Start of Block

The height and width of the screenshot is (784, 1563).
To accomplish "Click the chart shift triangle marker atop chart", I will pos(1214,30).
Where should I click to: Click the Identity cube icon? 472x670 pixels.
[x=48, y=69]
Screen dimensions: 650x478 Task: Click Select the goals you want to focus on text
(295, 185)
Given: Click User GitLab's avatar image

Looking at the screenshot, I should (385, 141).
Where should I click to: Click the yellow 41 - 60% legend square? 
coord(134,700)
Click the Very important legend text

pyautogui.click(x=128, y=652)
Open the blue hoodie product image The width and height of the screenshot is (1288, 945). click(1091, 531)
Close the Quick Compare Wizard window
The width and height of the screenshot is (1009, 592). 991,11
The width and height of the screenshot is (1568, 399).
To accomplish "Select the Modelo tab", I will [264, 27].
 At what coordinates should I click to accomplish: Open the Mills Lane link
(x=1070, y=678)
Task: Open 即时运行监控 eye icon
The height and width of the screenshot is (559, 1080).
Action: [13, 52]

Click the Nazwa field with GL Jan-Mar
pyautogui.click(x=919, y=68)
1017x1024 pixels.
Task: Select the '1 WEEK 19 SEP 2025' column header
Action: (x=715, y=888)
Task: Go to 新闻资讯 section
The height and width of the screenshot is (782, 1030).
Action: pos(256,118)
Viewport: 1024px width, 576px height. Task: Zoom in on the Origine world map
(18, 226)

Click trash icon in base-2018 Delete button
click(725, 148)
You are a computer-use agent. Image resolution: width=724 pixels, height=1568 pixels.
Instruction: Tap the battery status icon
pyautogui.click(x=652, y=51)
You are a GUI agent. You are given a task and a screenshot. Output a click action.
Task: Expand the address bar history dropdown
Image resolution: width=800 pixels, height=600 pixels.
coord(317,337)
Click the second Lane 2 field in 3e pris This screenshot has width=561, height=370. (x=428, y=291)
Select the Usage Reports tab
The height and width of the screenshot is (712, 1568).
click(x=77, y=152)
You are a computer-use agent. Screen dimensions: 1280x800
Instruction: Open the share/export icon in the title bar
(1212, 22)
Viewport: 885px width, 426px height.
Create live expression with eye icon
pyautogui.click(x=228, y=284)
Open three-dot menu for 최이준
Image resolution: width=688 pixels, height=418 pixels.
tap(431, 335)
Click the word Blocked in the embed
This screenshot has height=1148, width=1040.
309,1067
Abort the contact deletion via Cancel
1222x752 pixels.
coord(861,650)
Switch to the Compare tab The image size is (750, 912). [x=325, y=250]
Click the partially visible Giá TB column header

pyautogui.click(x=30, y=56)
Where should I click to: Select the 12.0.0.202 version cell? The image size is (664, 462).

End of Block

** YOUR GOAL **
Would you please write out all the entries exactly?

** THE ANSWER **
The height and width of the screenshot is (784, 1563).
To accomplish "Click the chart shift triangle marker atop chart", I will pos(1214,30).
Where should I click to: Click the Identity cube icon? 472x670 pixels.
[x=48, y=69]
Screen dimensions: 650x478 Task: Click Select the goals you want to focus on text
(295, 185)
Given: Click User GitLab's avatar image

Looking at the screenshot, I should (385, 141).
Where should I click to: Click the yellow 41 - 60% legend square? 
coord(134,700)
Click the Very important legend text

pyautogui.click(x=128, y=652)
Open the blue hoodie product image The width and height of the screenshot is (1288, 945). click(1091, 531)
Close the Quick Compare Wizard window
The width and height of the screenshot is (1009, 592). 991,11
The width and height of the screenshot is (1568, 399).
To accomplish "Select the Modelo tab", I will [264, 27].
 At what coordinates should I click to accomplish: Open the Mills Lane link
(x=1070, y=678)
Task: Open 即时运行监控 eye icon
The height and width of the screenshot is (559, 1080).
Action: [13, 52]

Click the Nazwa field with GL Jan-Mar
pyautogui.click(x=919, y=68)
1017x1024 pixels.
Task: Select the '1 WEEK 19 SEP 2025' column header
Action: (x=715, y=888)
Task: Go to 新闻资讯 section
The height and width of the screenshot is (782, 1030).
Action: pos(256,118)
Viewport: 1024px width, 576px height. Task: Zoom in on the Origine world map
(18, 226)

Click trash icon in base-2018 Delete button
click(725, 148)
You are a computer-use agent. Image resolution: width=724 pixels, height=1568 pixels.
Instruction: Tap the battery status icon
pyautogui.click(x=652, y=51)
You are a GUI agent. You are given a task and a screenshot. Output a click action.
Task: Expand the address bar history dropdown
Image resolution: width=800 pixels, height=600 pixels.
coord(317,337)
Click the second Lane 2 field in 3e pris This screenshot has width=561, height=370. (x=428, y=291)
Select the Usage Reports tab
The height and width of the screenshot is (712, 1568).
click(x=77, y=152)
You are a computer-use agent. Screen dimensions: 1280x800
Instruction: Open the share/export icon in the title bar
(1212, 22)
Viewport: 885px width, 426px height.
Create live expression with eye icon
pyautogui.click(x=228, y=284)
Open three-dot menu for 최이준
Image resolution: width=688 pixels, height=418 pixels.
tap(431, 335)
Click the word Blocked in the embed
This screenshot has height=1148, width=1040.
309,1067
Abort the contact deletion via Cancel
1222x752 pixels.
coord(861,650)
Switch to the Compare tab The image size is (750, 912). [x=325, y=250]
Click the partially visible Giá TB column header

pyautogui.click(x=30, y=56)
Where should I click to: Select the 12.0.0.202 version cell? The image size is (664, 462).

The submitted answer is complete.